Success in the mobile advertising industry is achieved by delivering contextual ads in the moment. The faster and more personalized a display ad, the better. Any delay in ad delivery means lost bids, revenue, and ultimately, customers.
Manage, a technology company specializing in programmatic mobile marketing and advertising, helps drive mobile application adoption for companies like Uber, Wish, and Amazon. In a single day, Manage generates more than a terabyte of data and processes more than 30 billion bid requests. Manage analyzes this data to know which impressions to buy on behalf of advertisers and uses machine learning models to predict the probability of clicks, app installs, and purchases.
Managing Data at Scale
At the start, Manage used MySQL to power their underlying statistics pipeline, but quickly ran into scaling issues as data volume grew. Manage then turned to Hadoop coupled with Apache Hive and Kafka for data management, analysis, and real-time data feeds. However, even with this optimized data architecture, Manage found that Hive was slow and caused hours of delay in data pipelines.
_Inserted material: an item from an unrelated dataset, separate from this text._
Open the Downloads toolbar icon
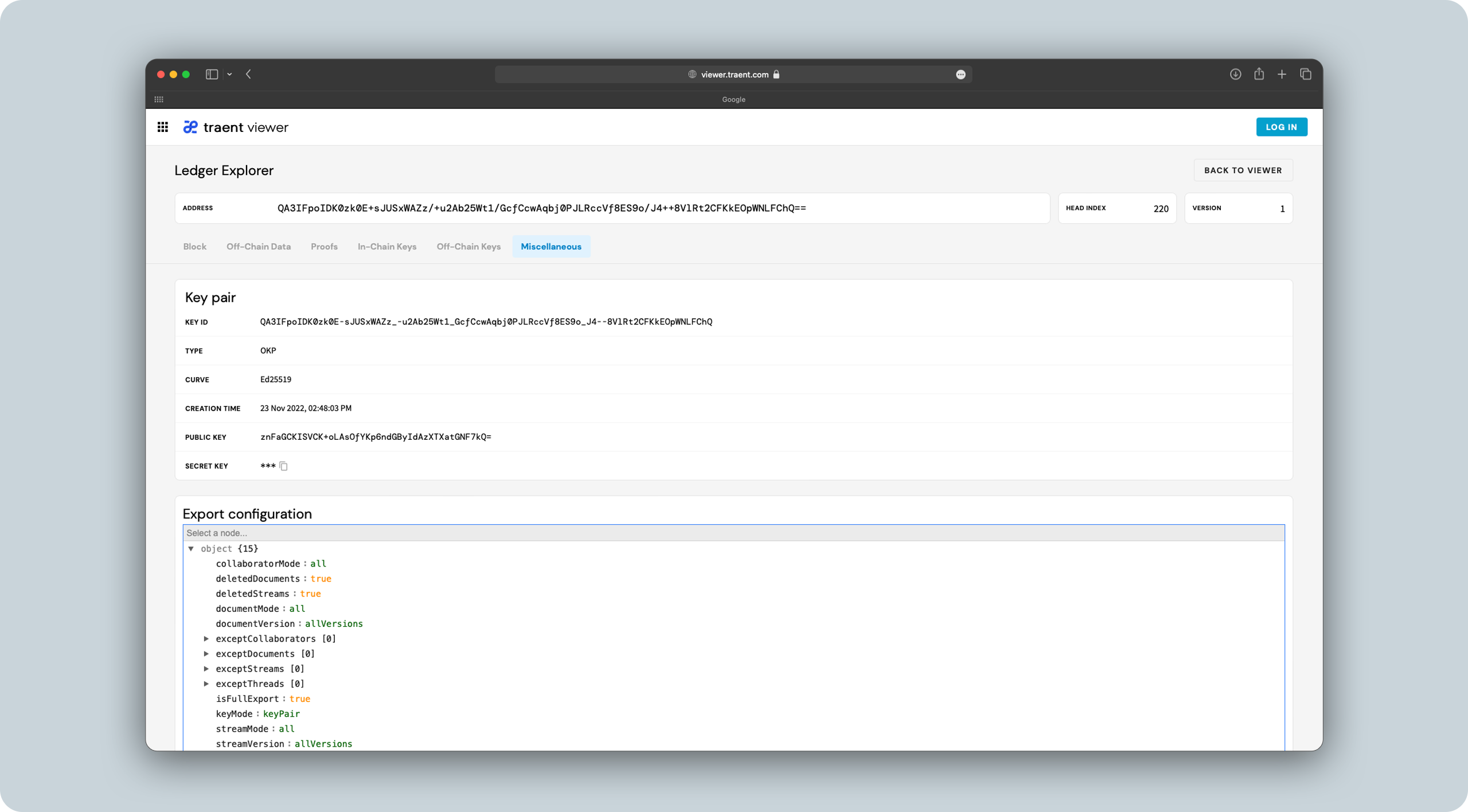This screenshot has width=1468, height=812. click(x=1236, y=74)
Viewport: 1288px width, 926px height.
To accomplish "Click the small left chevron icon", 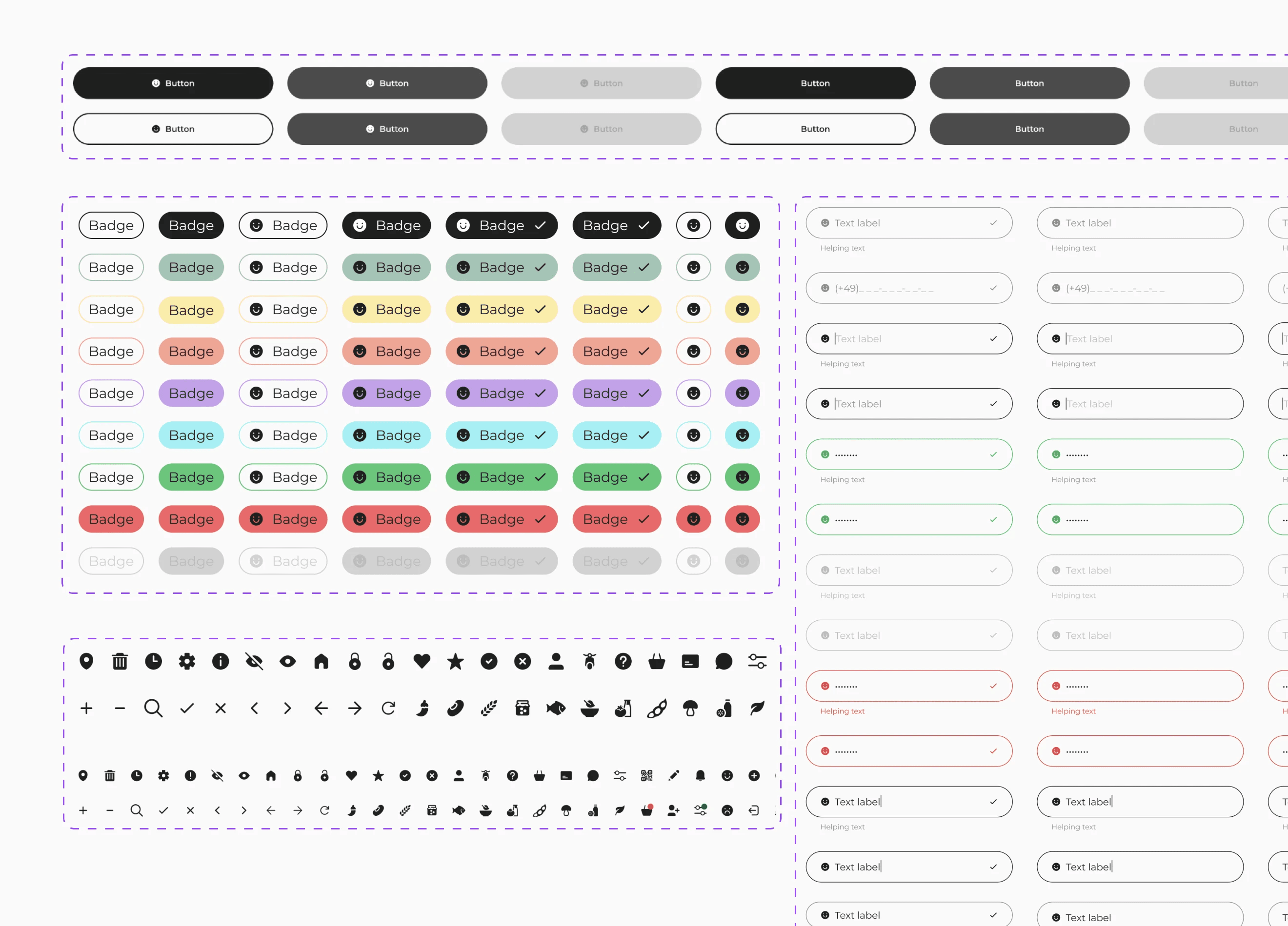I will (x=217, y=811).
To meet customer expectations, Manage needed a solution that could deliver fresh data for reporting, while concurrently allowing their analytics team to run ad hoc queries. Kai Sung, Manage CTO and co-founder began the search for a faster database platform, and found MemSQL. The Manage team quickly started prototyping on MemSQL, and was in production within a few months.
Streaming Log Data from Apache Kafka
Manage uses MemSQL Streamliner, an Apache Spark solution, to first stream log data from Apache Kafka, then store it in the MemSQL columnstore for further processing. As new data arrives, the pipeline de-duplicates data and aggregates it into various summary tables within MemSQL. This data is then made available to an external reporting dashboard and reporting API. With this architecture, manage has a highly scalable, real-time data pipeline that ingests data and summarizes data as fast as it is produced.
10x Faster Data
After implementing MemSQL, Manage was able to reduce the delay in data freshness from two hours down to 10 to 15 minutes. With MemSQL, the Manage team now has the ability to run analytics much faster and can react to marketplace changes in the moment.
In an EnterpriseTech article, Kai Sung said, “We’ve built a highly scalable, real-time data pipeline that ingests and summarizes data as fast as we produce it. Our analytics team is able to run ad-hoc queries on log-level data within seconds.”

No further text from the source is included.